Your answer should be the full data, transcribed exactly, with no pictures in it.

**** Data extract ****

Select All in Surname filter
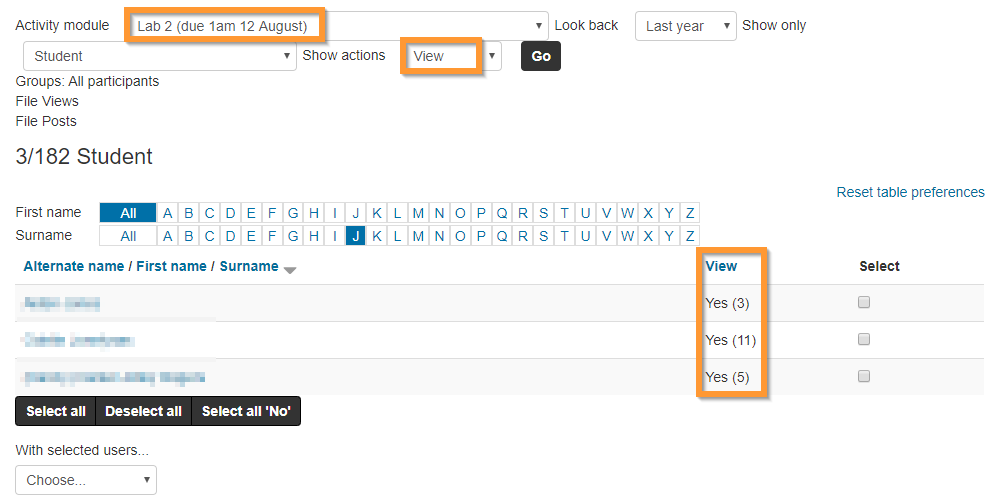This screenshot has width=997, height=501. click(128, 236)
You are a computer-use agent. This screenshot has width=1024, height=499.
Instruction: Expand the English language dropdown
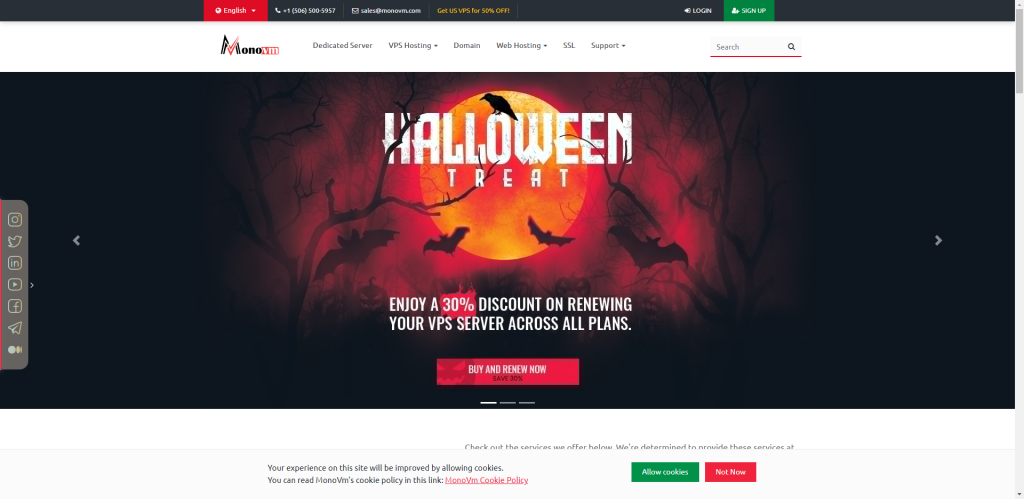click(235, 10)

****

- [Expected answer]
Select All in Surname filter
This screenshot has width=997, height=501. click(128, 236)
You are a computer-use agent. This screenshot has width=1024, height=499.
Instruction: Expand the English language dropdown
click(235, 10)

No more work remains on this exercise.